MEA (Membrane Electrode Assembly), also known as membrane electrode, is the heart of the fuel cell. It consists of three parts: CCM (catalyst coated membrane) and cathode/anode diffusion layer. The diffusion layer plays the role of water management, material distribution, and electron transfer. CCM is the main place for electrochemical reactions, involving the occurrence of reactions and the transfer and emission of products. From time to time, we see new technologies or product releases from membrane electrode manufacturers, which will involve some professional terms. Let's learn about them together in this article.

1. Pt loading

The amount of precious metal platinum per unit active area of the fuel cell membrane electrode, in mg/cm2.

2. Membrane anode-to-cathode leaking rate

The membrane electrode cross leakage rate refers to the cross leakage flow rate of gas from the anode of the membrane electrode per unit area to the cathode per unit time under a certain pressure difference, in units of l•min-1•cm-2.

3. Cell reversal

Cell reversal refers to the phenomenon that the voltage of a cell is lower than zero volts due to insufficient hydrogen supply at the anode during the operation of the fuel cell stack, and the anode catalyst performance is severely attenuated, resulting in output performance attenuation.

① Cell reversal tolerance

The membrane electrode reversal tolerance is used to evaluate the ability of the membrane electrode performance to remain unchanged when the fuel cell reversal phenomenon occurs. It is generally characterized by shutdown reversal operation time and lossless reversal operation time, in minutes (min).

② Duration of cell reversal until cell cutting off

The continuous operation time from the occurrence of reversal phenomenon in the fuel cell to the shutdown of the fuel cell when the fuel cell reaches the cut-off protection voltage, in minutes (min).

③ Duration of cell reversal without performance lose

The continuous reversal operation time from the occurrence of reversal phenomenon in the fuel cell to the attenuation of its rated power by less than 4%, in minutes (min).

4. Chemical stability of proton exchange membrane

The ability of the proton exchange membrane to withstand the strong oxidizing environment in the fuel cell is evaluated by the operating time of the membrane electrode from the start-up of the fuel cell to the time when the performance drops below the minimum acceptable safety performance, which is constrained by the attenuation of the chemical stability of the proton exchange membrane.
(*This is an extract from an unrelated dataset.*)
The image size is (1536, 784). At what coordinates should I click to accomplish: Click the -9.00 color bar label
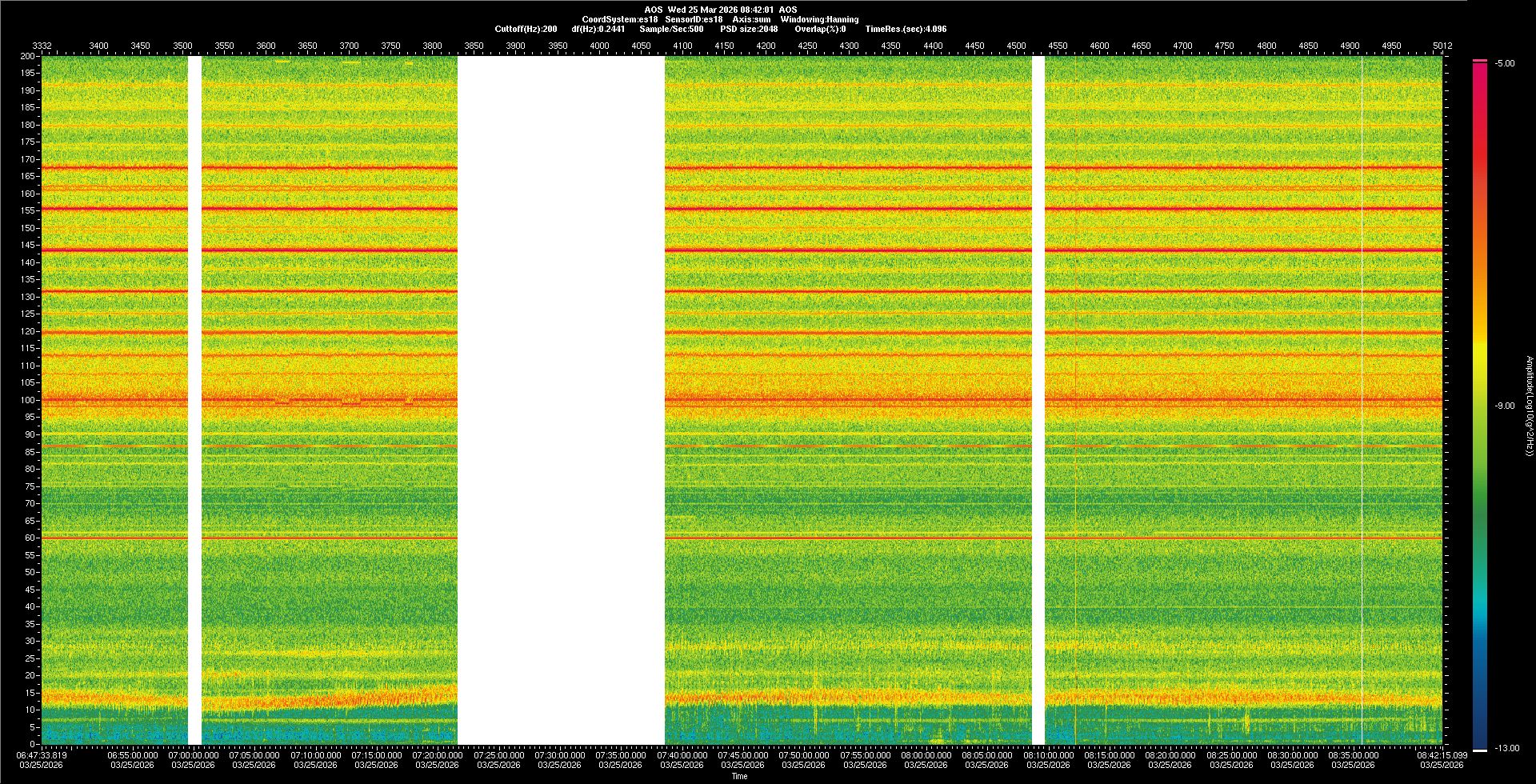pos(1505,406)
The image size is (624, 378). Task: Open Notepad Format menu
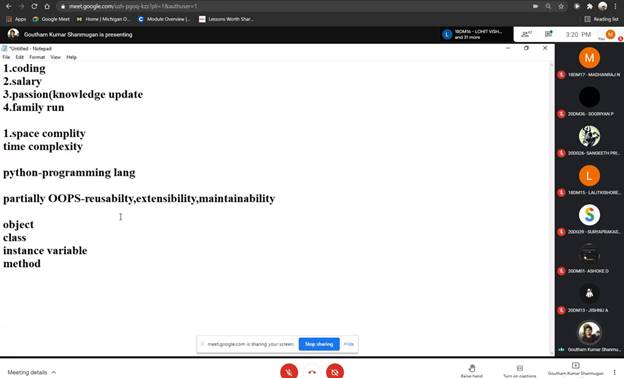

The unit is hours (hrs).

5. Durability of membrane electrode catalyst

The life of the membrane electrode catalyst during the operation of the fuel cell is evaluated by the operating time of the membrane electrode from the start-up of the fuel cell to the time when the performance drops below the minimum acceptable performance, which is constrained by the attenuation of the catalytic activity of the catalyst. The unit is hours (hrs).

6. Durability of catalyst support in MEA

The life of the membrane electrode catalyst support (usually a carbon support) during the operation of the fuel cell is evaluated by the operating time of the membrane electrode from the start-up of the fuel cell to the time when the performance drops below the minimum acceptable performance specified by the supplier, which is constrained by the corrosion of the catalyst support. The unit is hours (hrs).

7. Mechanical durability of proton exchange membrane in MEA

The life of the proton exchange membrane under different mechanical stresses is evaluated by the operating time of the membrane electrode from the start of the fuel cell operation to the performance falling below the minimum acceptable performance specified by the supplier, which is restricted by the attenuation of the mechanical properties of the proton exchange membrane. The unit is hours (hrs).

8. Accelerated stress test and evaluation

By operating under specific extreme conditions, the fuel cell membrane electrode completes the attenuation that may occur during the entire life cycle in a short period of time, and then quickly tests the life or durability of the membrane electrode and conducts performance evaluation.